DEM error is a function of many factors, and space (x-y location) is certainly one of them. In other words, DEM error is not spatially uniform but varys in space (and time for each DEM). There are a variety of statistical techniques that can help you gain insights into such error. Some techniques can be used on ground-based rtkGPS or total stations (e.g. boot-strapping at right), whereas others require high resolution point coluds from TLS, SFM, MBES, etc.  

Why we're Covering it

To give you the background and some of the tools to help you model DEM Error appropriately. In some instances, it may be appropriate to use the outputs from such analyses directly as a proxy for DEM error. In other cases, they may become inputs to more complicated error models. 

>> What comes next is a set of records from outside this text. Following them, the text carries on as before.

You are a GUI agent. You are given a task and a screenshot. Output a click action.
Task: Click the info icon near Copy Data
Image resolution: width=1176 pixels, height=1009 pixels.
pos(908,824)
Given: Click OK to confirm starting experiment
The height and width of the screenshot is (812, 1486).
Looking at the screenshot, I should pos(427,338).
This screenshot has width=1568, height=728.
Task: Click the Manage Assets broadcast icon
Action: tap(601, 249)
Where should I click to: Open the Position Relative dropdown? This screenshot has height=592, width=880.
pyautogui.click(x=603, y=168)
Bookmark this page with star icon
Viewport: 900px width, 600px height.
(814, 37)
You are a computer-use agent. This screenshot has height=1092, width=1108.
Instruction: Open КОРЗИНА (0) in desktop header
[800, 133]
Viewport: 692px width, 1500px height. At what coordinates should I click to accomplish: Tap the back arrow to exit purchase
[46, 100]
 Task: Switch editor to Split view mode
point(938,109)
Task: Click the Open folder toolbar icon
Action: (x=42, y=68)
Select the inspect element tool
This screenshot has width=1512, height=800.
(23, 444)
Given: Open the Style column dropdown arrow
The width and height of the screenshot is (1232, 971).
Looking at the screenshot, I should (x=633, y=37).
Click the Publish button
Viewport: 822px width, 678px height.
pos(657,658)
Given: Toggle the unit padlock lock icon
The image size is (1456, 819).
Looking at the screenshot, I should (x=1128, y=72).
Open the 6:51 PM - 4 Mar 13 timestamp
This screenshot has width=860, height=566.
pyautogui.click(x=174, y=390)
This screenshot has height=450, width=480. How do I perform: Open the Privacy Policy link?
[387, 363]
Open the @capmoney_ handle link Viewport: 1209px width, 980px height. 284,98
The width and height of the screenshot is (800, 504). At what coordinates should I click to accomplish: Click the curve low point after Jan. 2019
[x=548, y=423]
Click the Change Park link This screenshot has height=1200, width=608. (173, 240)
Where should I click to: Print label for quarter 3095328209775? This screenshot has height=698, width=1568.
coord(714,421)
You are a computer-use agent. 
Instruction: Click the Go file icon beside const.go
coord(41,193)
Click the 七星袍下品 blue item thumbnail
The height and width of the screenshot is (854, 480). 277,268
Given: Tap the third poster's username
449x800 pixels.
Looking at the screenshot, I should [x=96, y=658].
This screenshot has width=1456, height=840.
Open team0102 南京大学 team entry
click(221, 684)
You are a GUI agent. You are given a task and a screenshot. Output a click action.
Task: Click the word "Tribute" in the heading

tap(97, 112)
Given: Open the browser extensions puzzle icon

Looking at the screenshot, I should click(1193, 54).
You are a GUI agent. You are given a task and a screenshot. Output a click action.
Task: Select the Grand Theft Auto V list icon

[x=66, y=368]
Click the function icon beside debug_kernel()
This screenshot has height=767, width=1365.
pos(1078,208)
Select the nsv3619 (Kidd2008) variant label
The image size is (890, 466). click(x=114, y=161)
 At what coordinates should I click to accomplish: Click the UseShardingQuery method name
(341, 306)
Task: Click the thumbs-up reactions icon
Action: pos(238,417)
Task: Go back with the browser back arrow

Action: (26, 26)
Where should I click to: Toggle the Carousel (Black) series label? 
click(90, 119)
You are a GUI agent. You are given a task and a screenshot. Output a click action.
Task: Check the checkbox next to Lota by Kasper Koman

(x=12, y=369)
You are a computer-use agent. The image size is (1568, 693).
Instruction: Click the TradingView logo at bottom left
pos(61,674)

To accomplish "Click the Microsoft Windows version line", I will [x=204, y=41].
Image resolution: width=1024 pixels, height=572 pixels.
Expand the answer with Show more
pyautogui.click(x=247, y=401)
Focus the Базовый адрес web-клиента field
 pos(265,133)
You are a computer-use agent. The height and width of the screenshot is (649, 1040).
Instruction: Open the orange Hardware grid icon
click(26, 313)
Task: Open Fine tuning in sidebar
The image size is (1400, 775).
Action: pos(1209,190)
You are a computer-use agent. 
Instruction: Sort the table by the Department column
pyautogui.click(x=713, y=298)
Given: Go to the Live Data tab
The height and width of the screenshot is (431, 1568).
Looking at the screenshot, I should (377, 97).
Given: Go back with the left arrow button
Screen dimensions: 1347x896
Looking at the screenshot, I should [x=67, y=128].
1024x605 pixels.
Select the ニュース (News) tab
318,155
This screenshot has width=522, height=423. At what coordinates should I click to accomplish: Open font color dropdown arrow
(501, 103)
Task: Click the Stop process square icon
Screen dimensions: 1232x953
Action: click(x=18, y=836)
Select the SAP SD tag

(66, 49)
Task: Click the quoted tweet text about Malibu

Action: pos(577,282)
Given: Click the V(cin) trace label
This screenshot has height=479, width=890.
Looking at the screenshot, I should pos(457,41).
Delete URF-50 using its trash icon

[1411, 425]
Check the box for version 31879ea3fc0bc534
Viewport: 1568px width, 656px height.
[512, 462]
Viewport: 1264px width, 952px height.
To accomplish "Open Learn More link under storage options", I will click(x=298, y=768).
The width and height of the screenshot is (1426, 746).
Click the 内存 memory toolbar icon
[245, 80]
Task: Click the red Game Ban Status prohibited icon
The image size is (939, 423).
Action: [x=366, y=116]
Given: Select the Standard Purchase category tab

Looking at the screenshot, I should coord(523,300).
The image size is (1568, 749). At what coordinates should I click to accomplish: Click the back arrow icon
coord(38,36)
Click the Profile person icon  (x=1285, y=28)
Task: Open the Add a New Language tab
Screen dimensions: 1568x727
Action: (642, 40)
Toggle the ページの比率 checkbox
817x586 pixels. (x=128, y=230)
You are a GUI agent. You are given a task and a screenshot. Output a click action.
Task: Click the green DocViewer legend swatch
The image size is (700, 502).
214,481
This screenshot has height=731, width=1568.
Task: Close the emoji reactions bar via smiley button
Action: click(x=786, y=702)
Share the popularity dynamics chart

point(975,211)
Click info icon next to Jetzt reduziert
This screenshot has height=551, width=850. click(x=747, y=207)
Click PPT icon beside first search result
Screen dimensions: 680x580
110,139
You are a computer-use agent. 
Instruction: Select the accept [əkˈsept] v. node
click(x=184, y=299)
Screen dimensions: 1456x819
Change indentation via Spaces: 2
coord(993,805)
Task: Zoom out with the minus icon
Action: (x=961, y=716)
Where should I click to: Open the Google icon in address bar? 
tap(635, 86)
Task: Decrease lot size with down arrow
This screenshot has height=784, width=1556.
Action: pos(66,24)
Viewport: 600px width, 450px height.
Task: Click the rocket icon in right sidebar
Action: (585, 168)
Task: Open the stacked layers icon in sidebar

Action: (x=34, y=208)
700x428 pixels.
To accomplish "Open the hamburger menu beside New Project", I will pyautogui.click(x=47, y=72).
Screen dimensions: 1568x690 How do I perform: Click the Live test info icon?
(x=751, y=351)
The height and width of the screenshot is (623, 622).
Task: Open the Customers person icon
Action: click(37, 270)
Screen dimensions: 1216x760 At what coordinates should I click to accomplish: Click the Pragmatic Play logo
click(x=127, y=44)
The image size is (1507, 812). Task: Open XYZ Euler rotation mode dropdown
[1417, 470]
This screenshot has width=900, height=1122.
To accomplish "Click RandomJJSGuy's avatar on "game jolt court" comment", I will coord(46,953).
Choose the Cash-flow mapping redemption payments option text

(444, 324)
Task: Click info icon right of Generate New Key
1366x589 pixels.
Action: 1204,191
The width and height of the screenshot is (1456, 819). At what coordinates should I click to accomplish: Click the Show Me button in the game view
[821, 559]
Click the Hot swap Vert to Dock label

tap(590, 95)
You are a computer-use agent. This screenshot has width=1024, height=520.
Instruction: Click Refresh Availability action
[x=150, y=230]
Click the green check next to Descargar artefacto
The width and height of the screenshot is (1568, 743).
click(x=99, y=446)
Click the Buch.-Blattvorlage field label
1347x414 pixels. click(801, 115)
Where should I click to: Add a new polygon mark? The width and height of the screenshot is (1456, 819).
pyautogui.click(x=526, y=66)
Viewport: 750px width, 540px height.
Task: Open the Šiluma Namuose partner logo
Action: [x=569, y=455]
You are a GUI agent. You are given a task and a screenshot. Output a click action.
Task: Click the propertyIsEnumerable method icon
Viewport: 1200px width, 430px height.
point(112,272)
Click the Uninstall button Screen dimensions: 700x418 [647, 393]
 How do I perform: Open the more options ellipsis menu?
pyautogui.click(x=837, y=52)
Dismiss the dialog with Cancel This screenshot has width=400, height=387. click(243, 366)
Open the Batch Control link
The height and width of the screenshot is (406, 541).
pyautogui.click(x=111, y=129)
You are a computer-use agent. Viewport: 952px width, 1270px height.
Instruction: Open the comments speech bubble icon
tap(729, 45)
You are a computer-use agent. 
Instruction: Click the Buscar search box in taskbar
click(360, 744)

Learning Outcomes Supported

This topic will help fulfill the following primary learning outcome(s) for the workshop:
  • A comprehensive overview of the theory underpinning geomorphic change detection
  • The fundamental background necessary to design effective repeat topographic monitoring campaigns and distinguish geomorphic changes from noise (with particular focus on restoration applications)
  • Methods for interpreting and segregating morphological sediment budgets quantitatively in terms of both geomorphic processes and changes in physical habitat
  • Hands-on instruction on use of the GCD software through group-led and self-paced exercises
  • An opportunity to interact with experts on geomorphic monitoring and the software developers of GCD to help you make better use of your own data


Slides and/or Handouts


Relevant or Cited Literature

  • Brasington, J., Vericat, D. and Rychkov, I., 2012. Modeling river bed morphology, roughness, and surface sedimentology using high resolution terrestrial laser scanning. Water Resources Research, 48(11). DOI: 10.1029/2012wr012223.
  • Lane, S.N., Westaway, R.M. and Hicks, D.M., 2003. Estimation of erosion and deposition volumes in a large, gravel-bed, braided river using synoptic remote sensing. Earth Surface Processes and Landforms, 28(3): 249-271. DOI: 10.1002/esp.483.